------ Given entries ------

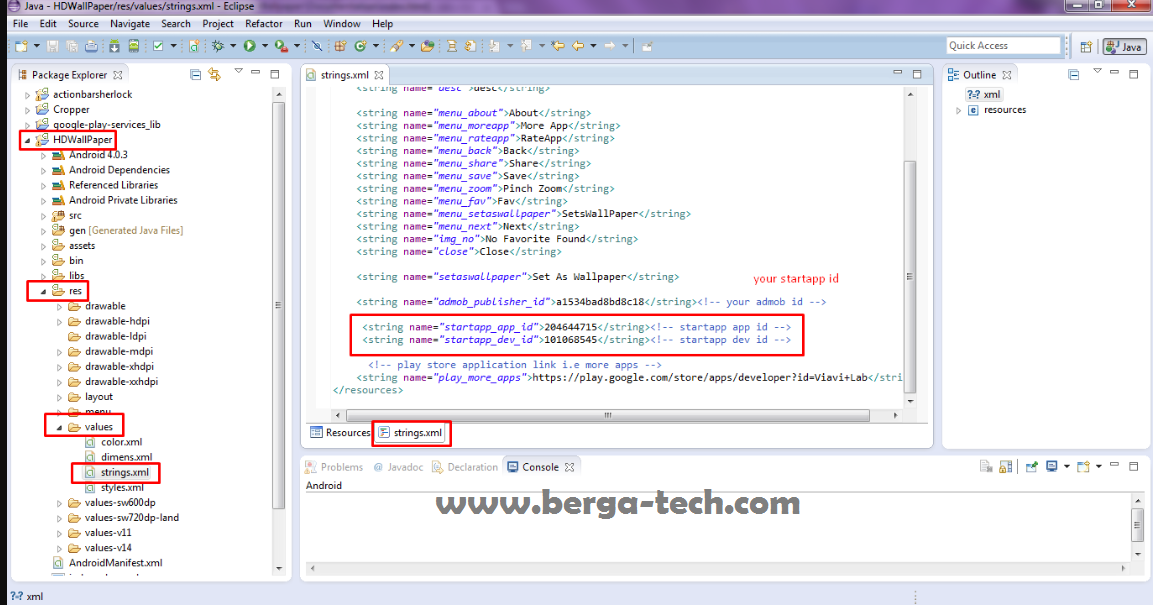This screenshot has height=605, width=1153.
Task: Open the Run button dropdown arrow
Action: click(264, 44)
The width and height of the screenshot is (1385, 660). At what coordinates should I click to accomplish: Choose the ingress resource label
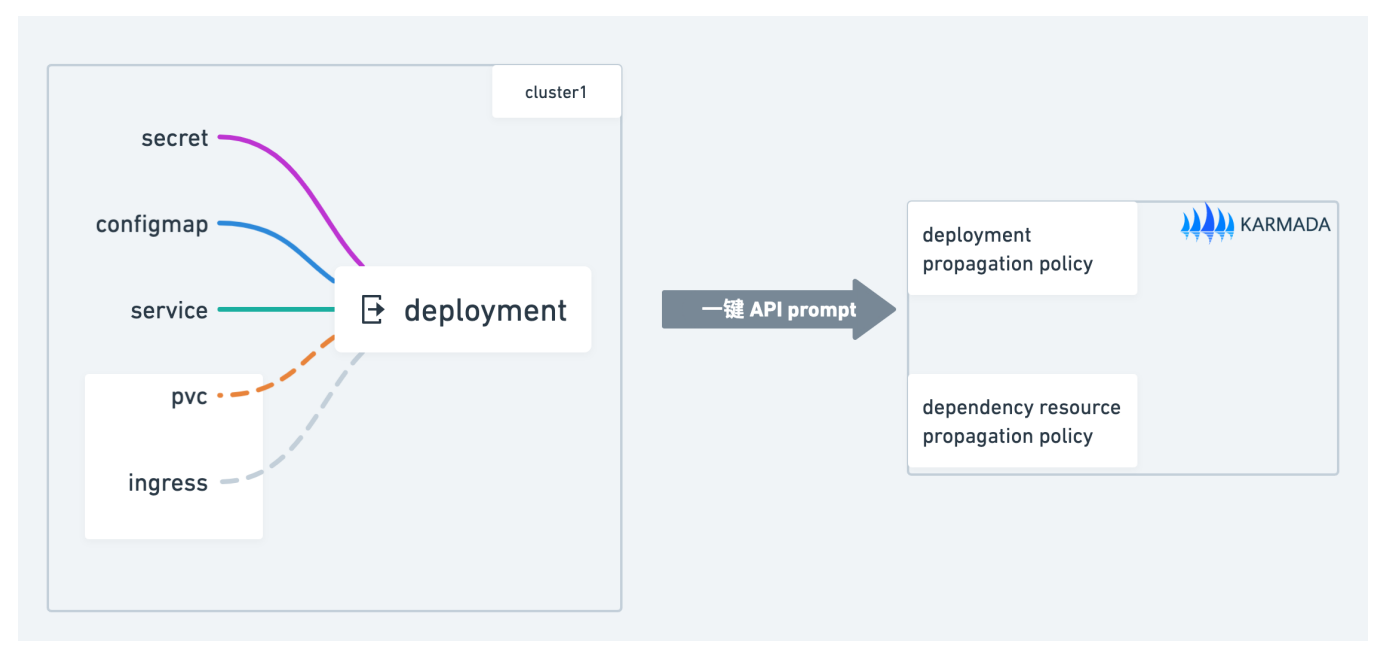point(168,483)
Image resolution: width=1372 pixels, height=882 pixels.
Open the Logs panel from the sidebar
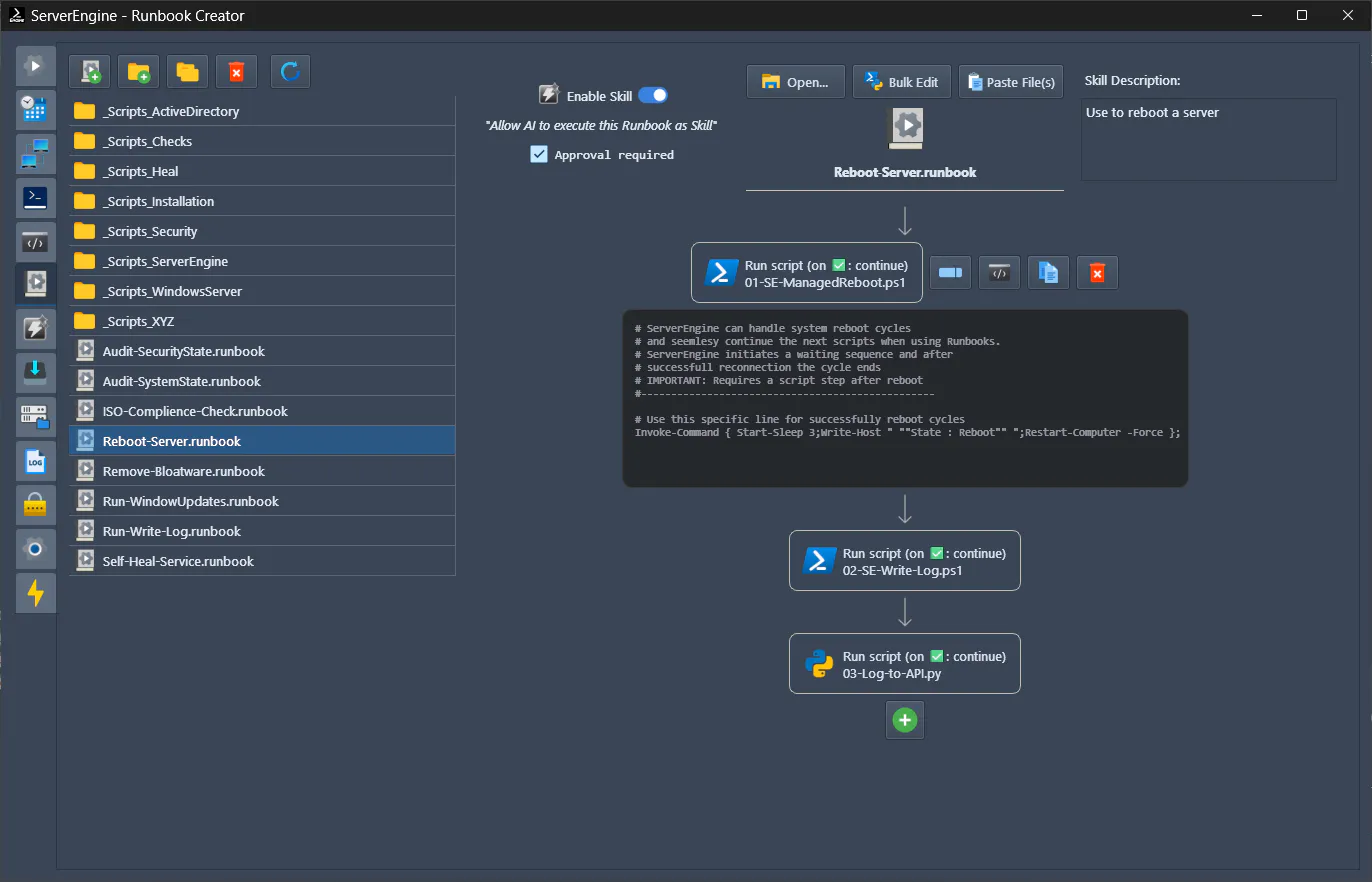pyautogui.click(x=35, y=461)
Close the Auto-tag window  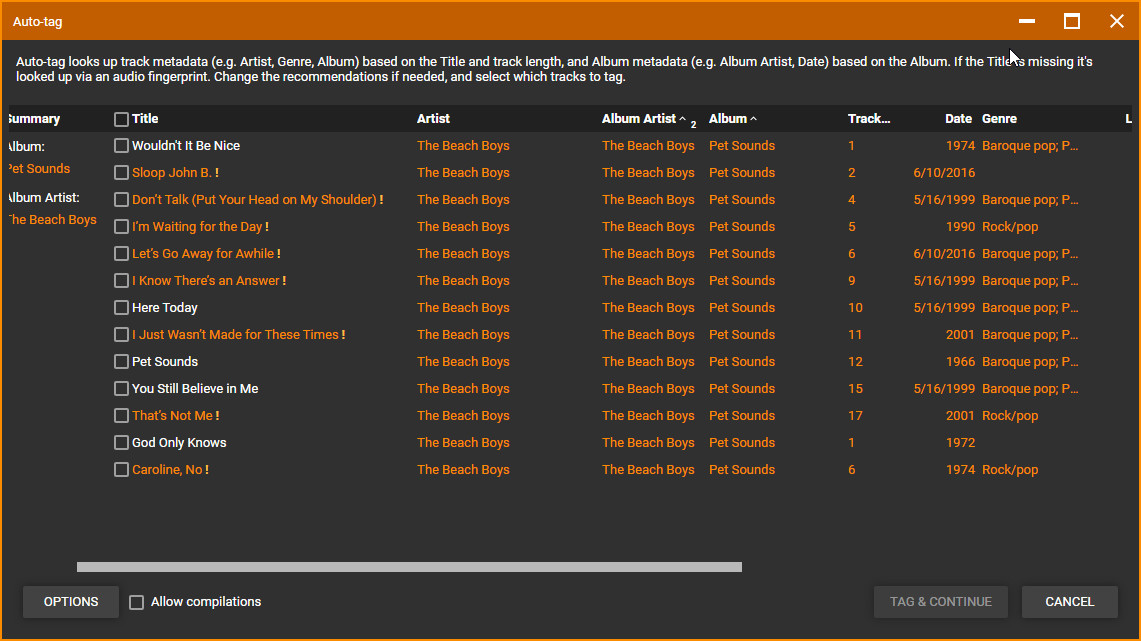(x=1117, y=21)
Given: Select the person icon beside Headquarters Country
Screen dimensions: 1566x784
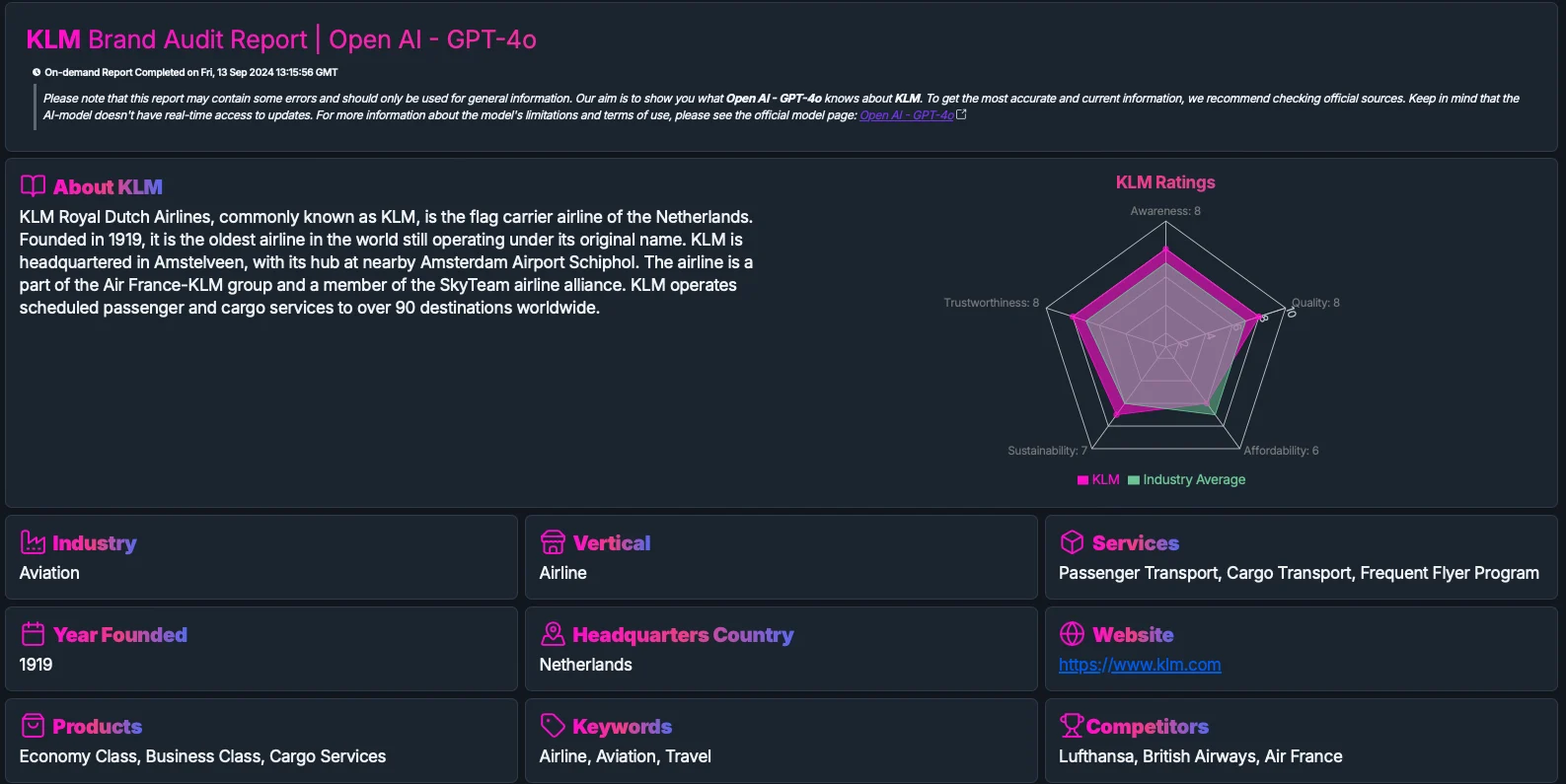Looking at the screenshot, I should click(552, 633).
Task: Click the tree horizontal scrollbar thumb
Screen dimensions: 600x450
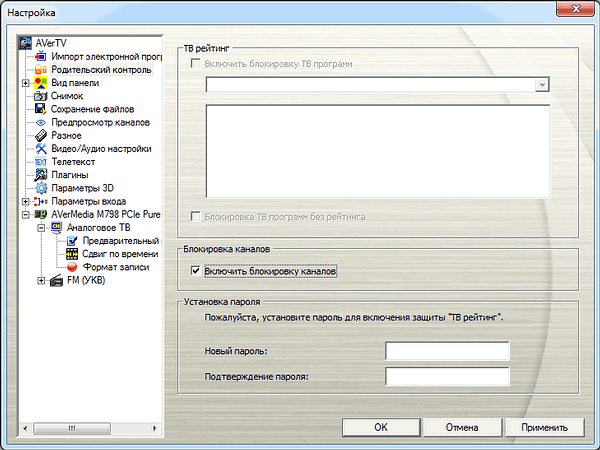Action: click(x=72, y=428)
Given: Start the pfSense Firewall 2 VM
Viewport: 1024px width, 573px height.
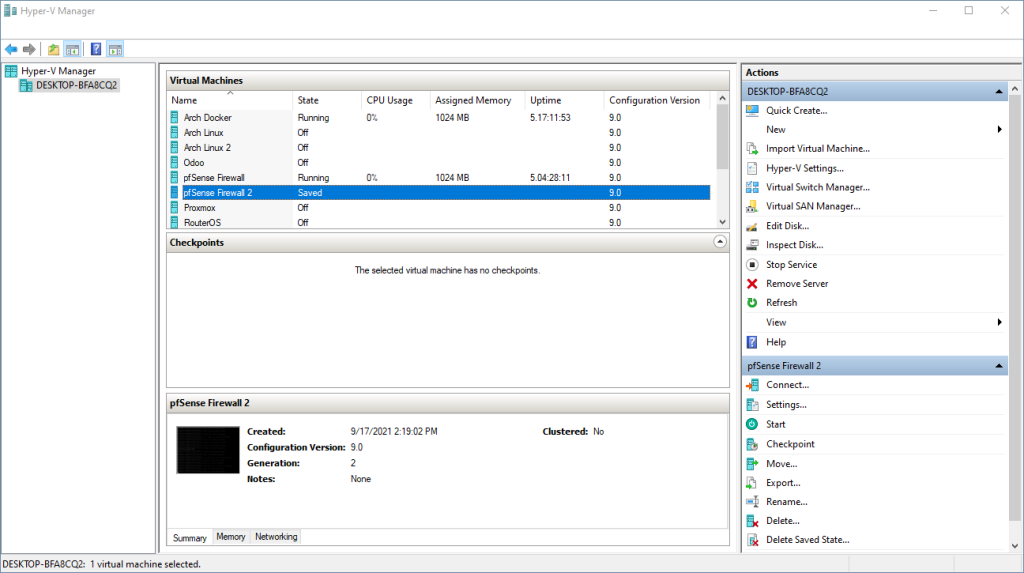Looking at the screenshot, I should pyautogui.click(x=775, y=424).
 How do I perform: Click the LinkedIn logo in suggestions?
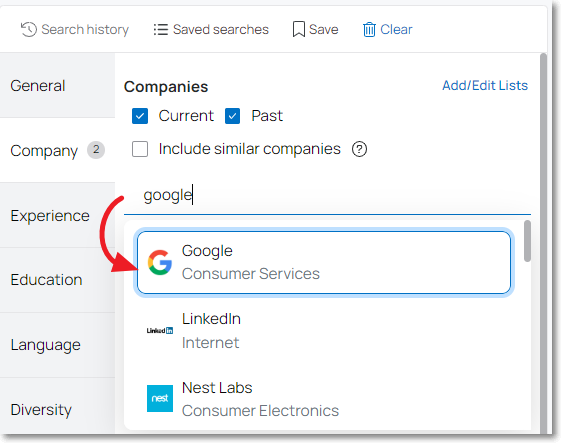160,330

------

Challenge: Rewrite the rows from the line with "Task: Click the" up to and including the line with "should pyautogui.click(x=775, y=424).", swapping "Start" for "Launch" and keeping everything else the same. Leave the pictures out.

Answer for this exercise:
Task: Click the tree horizontal scrollbar thumb
Screen dimensions: 600x450
Action: click(x=72, y=428)
Given: Launch the pfSense Firewall 2 VM
Viewport: 1024px width, 573px height.
Looking at the screenshot, I should pyautogui.click(x=775, y=424).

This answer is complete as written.